Comparing airline ticket prices rather than seat size is a fairer indicator of a passenger’s carbon emissions – ScienceDaily

A UCL-led study found that allocating passenger aircraft emissions using airline tickets rather than travel classes would give a more accurate idea of ​​individual contributions.

Emissions calculators base their estimates on class of travel, assuming that someone who travels in a higher class and thus takes up more space on the plane is responsible for more emissions.

The study published in Environmental Research Lettersshows how the inclusion of airline tickets in the calculations shows the passengers who contribute the most revenue to the airline that operates the aircraft, thus allowing the aircraft to fly.

Although premium (business) seats are generally more expensive than economy class, the researchers found when looking at the data that many late bookings in economy class, often made for business trips or high-income travelers, cost as much as, or More, the seats are excellent.

Lead author Dr Stijn van Ewijk (Civil, Environmental and Geomatics Engineering at UCL) said: “The paper shows that we should follow money when calculating the emissions of individual passengers, as it is revenue that decides whether or not an airline can operate an aircraft. Paying twice as much as a fellow traveler contributes twice the amount to the airline’s revenue and must be allocated twice the emissions. The seat size per travel class, which is currently used to allocate emissions, is only a rough approximation of how much passengers pay.”

Researchers say using airfare to calculate passenger emissions will benefit efforts to tackle climate change by encouraging people of all budgets to find alternative modes of transportation where possible. It will also increase companies’ emissions estimates because it allocates more to expensive late bookings, which are often made for commercial purposes.

Implementing a tax proportional to the ticket price may make the overall costs of flying fairer. The people who buy the most expensive tickets pay the highest tax, encouraging them to look for alternatives.

While taxes vary between countries, fares are usually the same in each class of travel. Travelers who buy expensive tickets, who are likely to have higher incomes, pay relatively low tax and are not currently discouraged from traveling.

Dr van Eweijk added: “A fair approach to reducing airline emissions must not only deter travelers who can only afford the cheapest early bookings but also the big spenders who fund the airline. By capping emissions based on ticket prices and taxing those emissions, We can make sure that everyone pays their fair share, and is equally encouraged to look for alternatives.”

The ticket tax must also take into account the distance traveled and the model and age of the aircraft, which can indicate how polluted it is.

The authors used a dataset from the USA to test the fare-based allocation approach. They used the Airline Origin Survey database, which includes ticket fare data, origin and destination, class of travel and fare per mile.
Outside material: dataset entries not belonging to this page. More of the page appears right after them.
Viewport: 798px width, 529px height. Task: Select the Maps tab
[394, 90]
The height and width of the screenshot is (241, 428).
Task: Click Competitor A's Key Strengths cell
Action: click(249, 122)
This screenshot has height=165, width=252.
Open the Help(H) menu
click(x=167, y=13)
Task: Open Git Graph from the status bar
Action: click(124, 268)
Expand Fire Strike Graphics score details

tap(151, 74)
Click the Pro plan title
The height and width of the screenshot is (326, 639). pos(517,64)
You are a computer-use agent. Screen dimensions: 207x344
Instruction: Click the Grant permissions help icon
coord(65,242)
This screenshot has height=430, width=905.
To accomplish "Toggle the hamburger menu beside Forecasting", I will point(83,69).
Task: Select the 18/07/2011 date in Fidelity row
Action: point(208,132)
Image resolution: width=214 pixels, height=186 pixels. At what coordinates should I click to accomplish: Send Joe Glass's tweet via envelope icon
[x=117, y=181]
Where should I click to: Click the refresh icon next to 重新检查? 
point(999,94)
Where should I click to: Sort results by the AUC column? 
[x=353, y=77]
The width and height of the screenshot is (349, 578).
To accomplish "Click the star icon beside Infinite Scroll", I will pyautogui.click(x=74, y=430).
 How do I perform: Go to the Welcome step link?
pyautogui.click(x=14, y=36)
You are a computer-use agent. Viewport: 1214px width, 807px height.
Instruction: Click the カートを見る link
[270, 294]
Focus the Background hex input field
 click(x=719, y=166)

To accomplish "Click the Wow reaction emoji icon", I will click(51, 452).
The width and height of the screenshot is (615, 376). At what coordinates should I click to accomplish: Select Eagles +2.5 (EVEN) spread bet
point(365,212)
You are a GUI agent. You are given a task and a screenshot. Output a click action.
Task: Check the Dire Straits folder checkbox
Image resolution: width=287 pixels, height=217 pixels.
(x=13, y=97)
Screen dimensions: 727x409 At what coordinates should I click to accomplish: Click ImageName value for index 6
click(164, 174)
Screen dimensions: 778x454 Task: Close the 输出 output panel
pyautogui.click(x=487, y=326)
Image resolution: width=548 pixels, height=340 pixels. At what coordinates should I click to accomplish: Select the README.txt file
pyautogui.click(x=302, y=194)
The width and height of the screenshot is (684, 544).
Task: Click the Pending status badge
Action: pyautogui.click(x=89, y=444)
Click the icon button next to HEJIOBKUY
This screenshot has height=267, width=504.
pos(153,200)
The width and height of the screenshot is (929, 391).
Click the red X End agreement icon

From this, they calculated the distribution of ticket prices to all passengers on a typical flight.

Based on the price distribution, the authors allocated emissions to passengers, and compared the results with estimates from widely used emissions calculators. Since ticket prices vary greatly depending on the time of booking, emissions per passenger also vary, much more so than based on seat size and class of travel.

Using an economic supply-and-demand model, the researchers estimated how a carbon tax would affect emissions on travelers, depending on whether the emissions it’s charged are calculated from seat size and class of travel, or an airline ticket. In all scenarios, a tax on emissions calculated from airline tickets had a more equitable effect because it reduced flying more evenly among income groups.

The researchers hope to bring about a policy change in the calculation and taxation of passenger emissions, to ensure that travelers of all budgets are encouraged to seek other forms of transportation where possible or to consider how important the journey is.